SET PROBLEM 1: In the forum post about the screaming banshee dream, what color hair does the tall lady in the white dress have?

TEXT SHOWN:
============================================================
# Lucid Dreaming > General Lucid Discussion >  >  What does repetitive lucid dreams about a screaming banshee mean?

## Kira

I have been having a repetitive dream about a banshee screaming. Most of the times I just hear her screams, like wind wailing as if all the air is taken from my lungs to do the screams. It feels like I am the banshee screaming. Previously I have seen her face in various forms - an old hag next to my bed, a tall lady with red hair wondering the forest at nigh in a white dress on, a blue face in the distance with a distorted face. Or just blackness with a scream.

The last dream was of the feeling that I am the banshee screaming. I also saw a cute little multi-coloured dog in the distance (small dog, light brown mostly with patches of white and black). It approached me and i approached it too, only to see the fur is covered with brown double eyes across it's fur. I only noticed it when i picked the dog up and realized the patches were brown pairs of eyes. The dog whimpered softly, not out of pain but more being uncomfortable with it's condition. Weird, I know.... can anyone maybe point me in the right direction of the meaning of such a dream?
============================================================
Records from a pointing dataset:
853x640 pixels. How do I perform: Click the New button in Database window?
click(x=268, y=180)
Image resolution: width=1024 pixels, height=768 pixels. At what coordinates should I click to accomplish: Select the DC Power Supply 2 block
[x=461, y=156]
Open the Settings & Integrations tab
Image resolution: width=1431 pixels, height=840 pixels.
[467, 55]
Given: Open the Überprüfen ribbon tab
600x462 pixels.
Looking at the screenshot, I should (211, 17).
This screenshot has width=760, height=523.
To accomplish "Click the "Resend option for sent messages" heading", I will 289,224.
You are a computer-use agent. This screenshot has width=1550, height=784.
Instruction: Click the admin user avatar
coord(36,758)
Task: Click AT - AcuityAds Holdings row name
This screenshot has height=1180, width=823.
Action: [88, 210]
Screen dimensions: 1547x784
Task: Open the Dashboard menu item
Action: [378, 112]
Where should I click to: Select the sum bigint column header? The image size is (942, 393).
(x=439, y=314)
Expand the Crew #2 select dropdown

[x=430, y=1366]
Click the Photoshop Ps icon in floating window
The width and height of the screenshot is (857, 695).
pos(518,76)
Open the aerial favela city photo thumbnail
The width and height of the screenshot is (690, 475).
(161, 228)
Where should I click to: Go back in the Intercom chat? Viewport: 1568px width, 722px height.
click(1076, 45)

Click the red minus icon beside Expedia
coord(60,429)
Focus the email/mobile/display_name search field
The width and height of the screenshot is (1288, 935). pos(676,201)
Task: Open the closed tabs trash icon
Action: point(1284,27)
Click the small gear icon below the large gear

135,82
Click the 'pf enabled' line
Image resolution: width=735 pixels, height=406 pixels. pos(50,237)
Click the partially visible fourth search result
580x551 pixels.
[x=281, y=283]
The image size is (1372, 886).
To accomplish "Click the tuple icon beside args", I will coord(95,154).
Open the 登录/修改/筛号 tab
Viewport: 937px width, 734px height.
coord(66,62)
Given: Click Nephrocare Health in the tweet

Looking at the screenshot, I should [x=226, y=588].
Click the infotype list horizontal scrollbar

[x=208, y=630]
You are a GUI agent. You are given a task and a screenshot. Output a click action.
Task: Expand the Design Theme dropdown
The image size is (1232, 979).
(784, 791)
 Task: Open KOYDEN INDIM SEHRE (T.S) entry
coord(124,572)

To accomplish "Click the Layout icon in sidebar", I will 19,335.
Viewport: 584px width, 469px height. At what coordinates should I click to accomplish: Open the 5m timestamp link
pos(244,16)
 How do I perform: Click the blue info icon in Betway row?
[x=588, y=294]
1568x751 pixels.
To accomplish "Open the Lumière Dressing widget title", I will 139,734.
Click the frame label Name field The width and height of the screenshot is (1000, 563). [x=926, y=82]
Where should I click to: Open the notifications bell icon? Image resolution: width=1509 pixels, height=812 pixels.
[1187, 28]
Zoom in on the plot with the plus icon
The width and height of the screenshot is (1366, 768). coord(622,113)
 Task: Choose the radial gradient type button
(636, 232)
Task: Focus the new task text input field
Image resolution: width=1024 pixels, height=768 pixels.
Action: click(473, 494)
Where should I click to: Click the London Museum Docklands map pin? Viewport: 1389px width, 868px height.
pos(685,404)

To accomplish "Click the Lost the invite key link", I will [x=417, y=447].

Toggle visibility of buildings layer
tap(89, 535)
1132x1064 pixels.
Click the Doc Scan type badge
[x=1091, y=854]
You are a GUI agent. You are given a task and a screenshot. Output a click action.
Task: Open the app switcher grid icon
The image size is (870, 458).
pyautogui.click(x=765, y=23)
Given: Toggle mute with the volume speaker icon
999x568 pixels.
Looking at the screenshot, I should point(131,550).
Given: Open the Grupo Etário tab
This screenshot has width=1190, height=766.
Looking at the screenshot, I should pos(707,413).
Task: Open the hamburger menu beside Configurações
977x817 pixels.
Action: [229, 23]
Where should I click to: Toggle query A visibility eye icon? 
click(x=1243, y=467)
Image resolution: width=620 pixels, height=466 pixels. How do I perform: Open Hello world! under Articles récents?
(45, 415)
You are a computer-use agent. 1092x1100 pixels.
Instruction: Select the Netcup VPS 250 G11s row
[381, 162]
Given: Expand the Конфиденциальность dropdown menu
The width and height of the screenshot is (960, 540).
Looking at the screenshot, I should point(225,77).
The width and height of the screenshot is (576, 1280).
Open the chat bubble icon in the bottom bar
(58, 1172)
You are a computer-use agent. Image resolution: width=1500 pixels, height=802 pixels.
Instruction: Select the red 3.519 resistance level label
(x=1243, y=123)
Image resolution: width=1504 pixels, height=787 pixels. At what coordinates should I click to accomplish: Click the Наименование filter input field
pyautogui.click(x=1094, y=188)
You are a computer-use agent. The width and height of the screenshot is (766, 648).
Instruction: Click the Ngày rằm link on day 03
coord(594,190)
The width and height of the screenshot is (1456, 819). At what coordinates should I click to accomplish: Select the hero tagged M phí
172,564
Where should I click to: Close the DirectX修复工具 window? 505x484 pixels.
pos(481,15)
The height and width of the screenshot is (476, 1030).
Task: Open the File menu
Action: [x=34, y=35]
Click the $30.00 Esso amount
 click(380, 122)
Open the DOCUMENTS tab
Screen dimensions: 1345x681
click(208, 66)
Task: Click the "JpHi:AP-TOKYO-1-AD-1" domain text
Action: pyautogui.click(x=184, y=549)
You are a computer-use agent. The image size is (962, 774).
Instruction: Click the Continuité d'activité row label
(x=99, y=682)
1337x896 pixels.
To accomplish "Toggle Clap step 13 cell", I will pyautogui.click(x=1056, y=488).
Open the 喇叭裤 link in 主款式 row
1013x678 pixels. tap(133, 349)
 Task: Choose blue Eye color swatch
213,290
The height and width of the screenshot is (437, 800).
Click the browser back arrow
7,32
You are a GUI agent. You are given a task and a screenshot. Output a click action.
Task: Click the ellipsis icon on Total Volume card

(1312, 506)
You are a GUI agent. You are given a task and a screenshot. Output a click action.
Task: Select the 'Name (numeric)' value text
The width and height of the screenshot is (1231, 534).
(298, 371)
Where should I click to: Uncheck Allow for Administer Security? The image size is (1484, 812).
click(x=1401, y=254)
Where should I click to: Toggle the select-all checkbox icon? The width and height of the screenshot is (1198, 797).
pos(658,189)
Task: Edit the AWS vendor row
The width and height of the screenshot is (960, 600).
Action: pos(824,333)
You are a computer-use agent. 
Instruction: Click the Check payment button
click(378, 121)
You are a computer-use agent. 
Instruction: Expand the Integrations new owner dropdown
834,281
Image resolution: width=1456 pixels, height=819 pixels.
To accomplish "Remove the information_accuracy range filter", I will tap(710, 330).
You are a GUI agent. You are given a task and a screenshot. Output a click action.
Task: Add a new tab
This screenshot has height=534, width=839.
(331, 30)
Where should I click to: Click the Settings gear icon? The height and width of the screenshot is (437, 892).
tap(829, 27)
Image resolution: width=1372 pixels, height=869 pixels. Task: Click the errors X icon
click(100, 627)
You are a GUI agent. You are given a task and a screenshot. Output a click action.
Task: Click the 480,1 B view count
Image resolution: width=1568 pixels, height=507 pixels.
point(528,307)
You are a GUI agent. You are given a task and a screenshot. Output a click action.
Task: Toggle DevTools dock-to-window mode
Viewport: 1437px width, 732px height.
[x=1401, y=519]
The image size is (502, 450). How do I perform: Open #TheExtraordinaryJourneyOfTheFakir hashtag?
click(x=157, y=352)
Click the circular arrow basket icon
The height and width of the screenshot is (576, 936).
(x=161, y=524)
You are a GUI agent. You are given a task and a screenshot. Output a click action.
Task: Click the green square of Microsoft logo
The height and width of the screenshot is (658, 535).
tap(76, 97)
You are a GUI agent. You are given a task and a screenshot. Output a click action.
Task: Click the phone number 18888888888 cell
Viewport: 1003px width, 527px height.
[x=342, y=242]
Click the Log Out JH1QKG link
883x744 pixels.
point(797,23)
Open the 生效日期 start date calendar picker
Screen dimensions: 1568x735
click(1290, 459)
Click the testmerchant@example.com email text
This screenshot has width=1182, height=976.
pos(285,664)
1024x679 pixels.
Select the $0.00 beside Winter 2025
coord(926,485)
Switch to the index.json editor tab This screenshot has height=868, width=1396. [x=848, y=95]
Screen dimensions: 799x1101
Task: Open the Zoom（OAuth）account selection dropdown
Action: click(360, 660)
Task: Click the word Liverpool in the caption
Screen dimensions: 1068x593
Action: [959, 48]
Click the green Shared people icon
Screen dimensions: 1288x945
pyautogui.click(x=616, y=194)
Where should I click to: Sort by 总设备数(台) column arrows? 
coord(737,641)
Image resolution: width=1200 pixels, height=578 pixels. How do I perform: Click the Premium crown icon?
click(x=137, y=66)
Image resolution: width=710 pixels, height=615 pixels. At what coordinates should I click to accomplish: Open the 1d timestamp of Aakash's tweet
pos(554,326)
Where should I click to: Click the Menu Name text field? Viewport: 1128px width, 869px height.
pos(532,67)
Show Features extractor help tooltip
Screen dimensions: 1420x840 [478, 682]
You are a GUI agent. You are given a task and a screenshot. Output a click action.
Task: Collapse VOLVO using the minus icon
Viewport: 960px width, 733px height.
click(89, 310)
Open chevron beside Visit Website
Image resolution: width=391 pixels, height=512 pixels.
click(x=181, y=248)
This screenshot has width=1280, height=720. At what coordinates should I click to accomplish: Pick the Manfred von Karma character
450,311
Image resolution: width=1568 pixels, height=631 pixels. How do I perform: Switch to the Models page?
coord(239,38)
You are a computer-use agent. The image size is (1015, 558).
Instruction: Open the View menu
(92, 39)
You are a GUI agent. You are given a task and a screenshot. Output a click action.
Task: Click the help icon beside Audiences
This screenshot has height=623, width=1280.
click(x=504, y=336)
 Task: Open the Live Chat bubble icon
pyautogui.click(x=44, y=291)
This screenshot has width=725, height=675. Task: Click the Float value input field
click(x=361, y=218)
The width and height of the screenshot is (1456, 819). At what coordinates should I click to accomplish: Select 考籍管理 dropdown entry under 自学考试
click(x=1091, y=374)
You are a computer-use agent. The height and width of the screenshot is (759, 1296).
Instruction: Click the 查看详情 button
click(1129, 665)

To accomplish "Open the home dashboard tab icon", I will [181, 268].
============================================================
SET PROBLEM 2: Duplicate the lines of the records from the line with "Where should I click to: Toggle the" to the line with "click(378, 121)", including both of those lines.

FINISHED ANSWER 1: Red.

FINISHED ANSWER 2:
Where should I click to: Toggle the select-all checkbox icon? The width and height of the screenshot is (1198, 797).
pos(658,189)
Task: Edit the AWS vendor row
The width and height of the screenshot is (960, 600).
Action: pos(824,333)
You are a computer-use agent. 
Instruction: Click the Check payment button
click(378, 121)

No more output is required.